Two‐Dimensional Tellurene Transistors with Low Contact Resistance and Self‐Aligned Catalytic Thinning Process

Abstract Two‐dimensional (2D) tellurene (Te) has shown its great potential in nanoelectronics for its high carrier mobility and air stability. However, the high‐resistance electrical contact and relatively thick Te channel hinder its ultimate scaling and device performance. Here, the transport property of Te field‐effect transistors using platinum (Pt) contact with high work function is studied, which facilitates the effective hole injection in the p‐type Te channel. The electrical contact to Te using the Y‐function method (YFM) and the transmission line method (TLM) is investigated.
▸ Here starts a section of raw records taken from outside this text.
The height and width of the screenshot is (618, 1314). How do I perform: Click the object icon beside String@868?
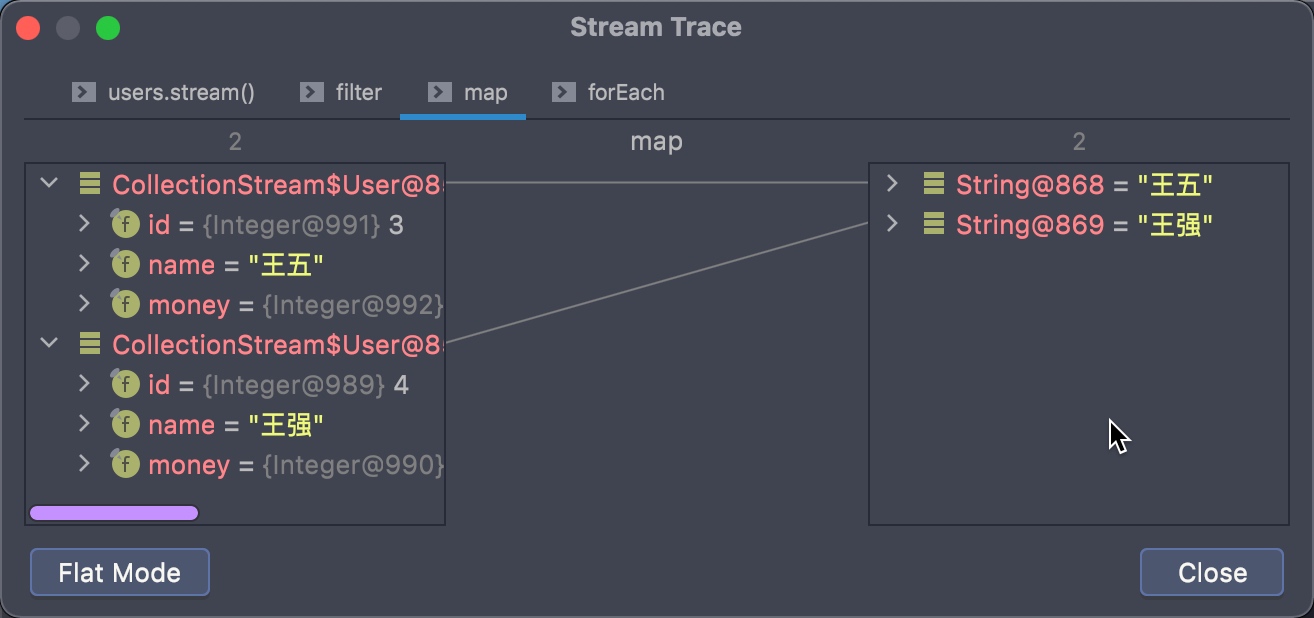pos(934,184)
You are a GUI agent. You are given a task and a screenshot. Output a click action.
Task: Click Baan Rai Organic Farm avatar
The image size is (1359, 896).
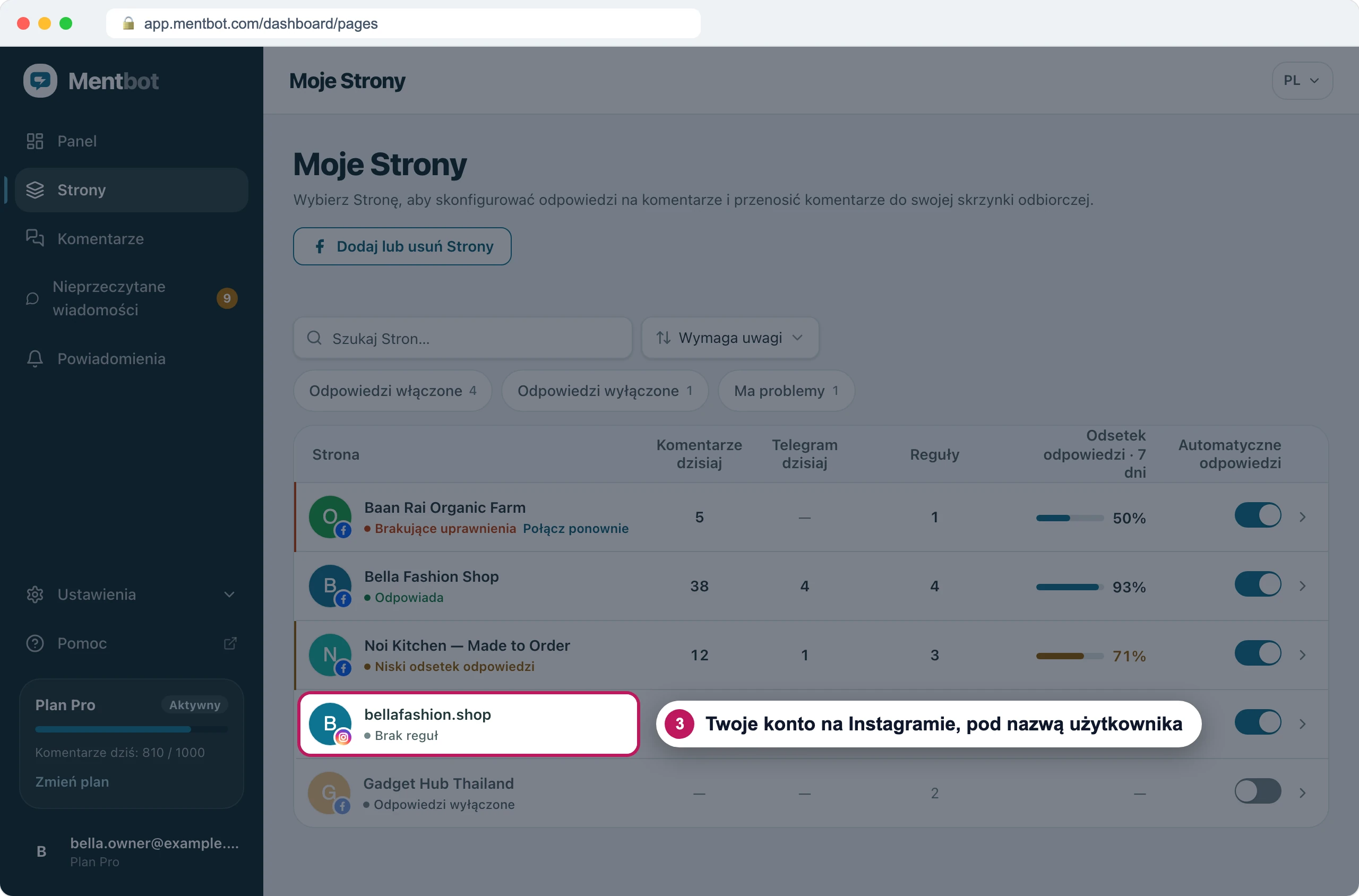click(330, 516)
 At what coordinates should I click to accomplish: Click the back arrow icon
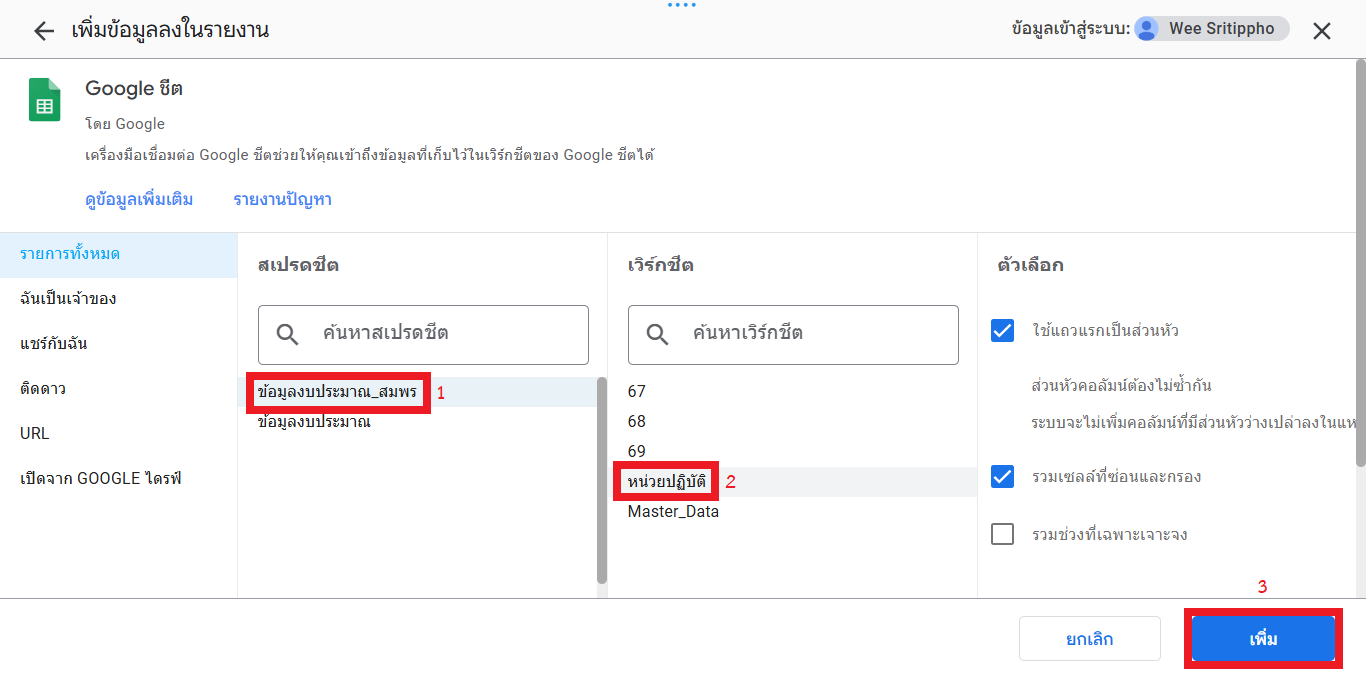pos(43,31)
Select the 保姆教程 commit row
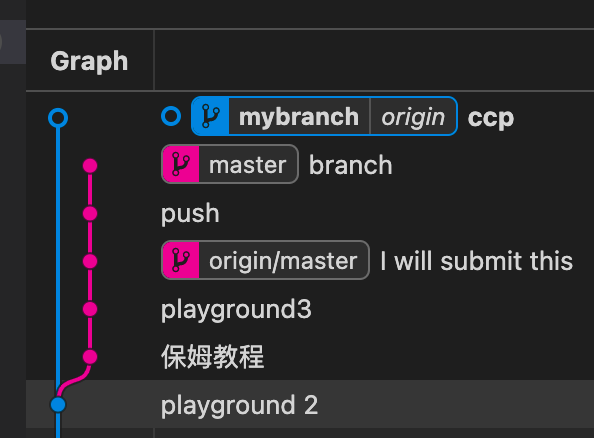Image resolution: width=594 pixels, height=438 pixels. [310, 357]
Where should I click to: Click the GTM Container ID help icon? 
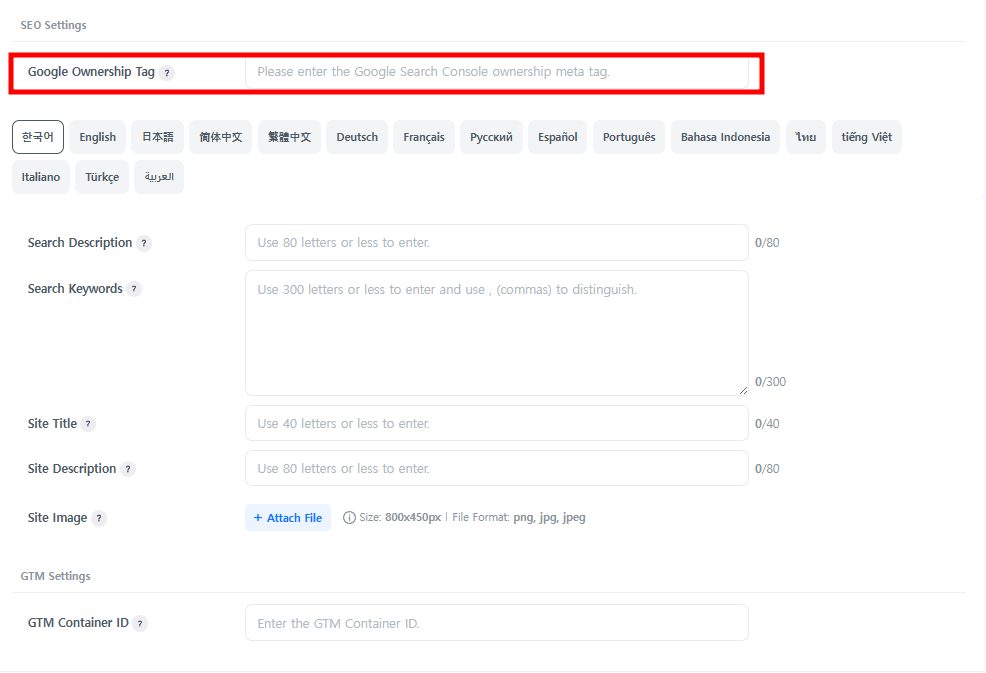pos(140,623)
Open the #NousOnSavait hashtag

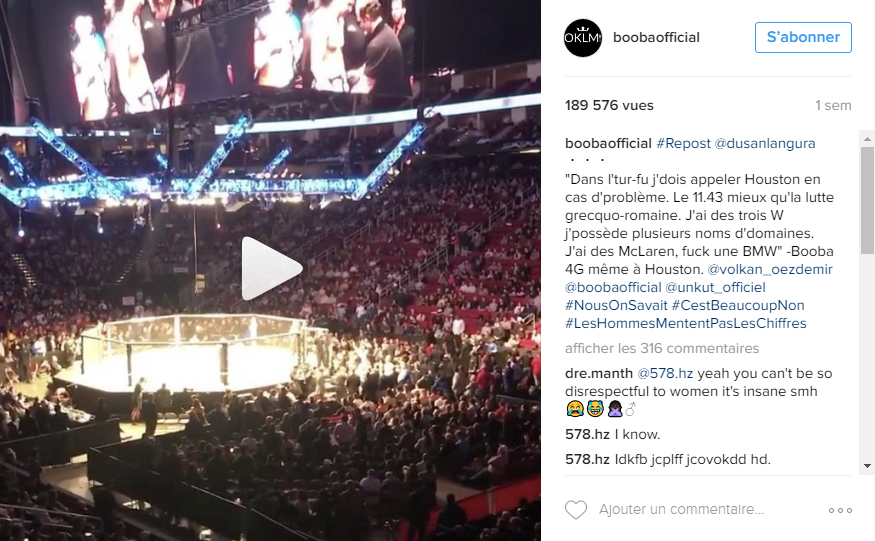(616, 305)
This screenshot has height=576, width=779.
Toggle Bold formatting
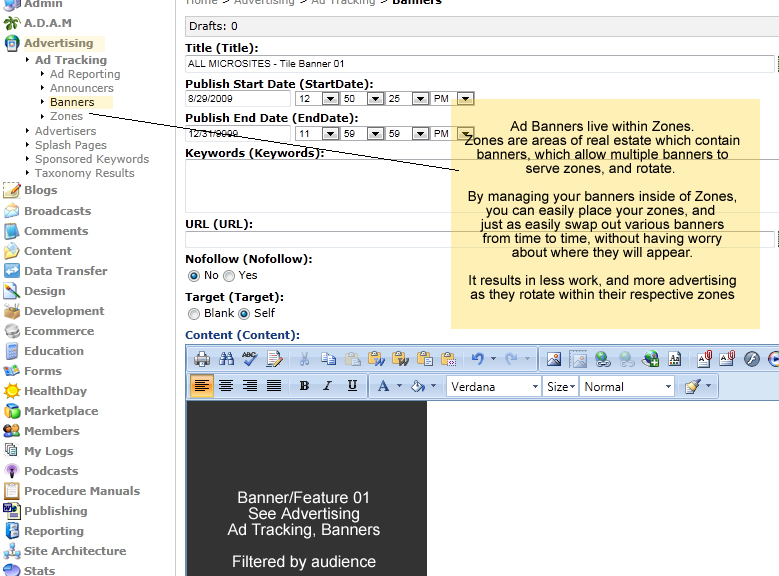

The Te transistors with Pt contact show a low contact resistance of 400 Ωµm, a short transfer length of 80 nm, and low specific contact resistivity of 3.2 × 10 −7 Ωcm 2 , resulting from the low Schottky barrier height (SBH) of Pt/Te interface. The Pt electrode also can work as an efficient catalyst that allows reduction of the Te channel thickness with a controllable thinning process in water under white light illumination. This self‐aligned catalytic thinning process enables the construction of the transistors with a thin Te channel and thick Te contact with Pt metal electrodes, which provides a device configuration with both effective electrostatic control and low contact resistance.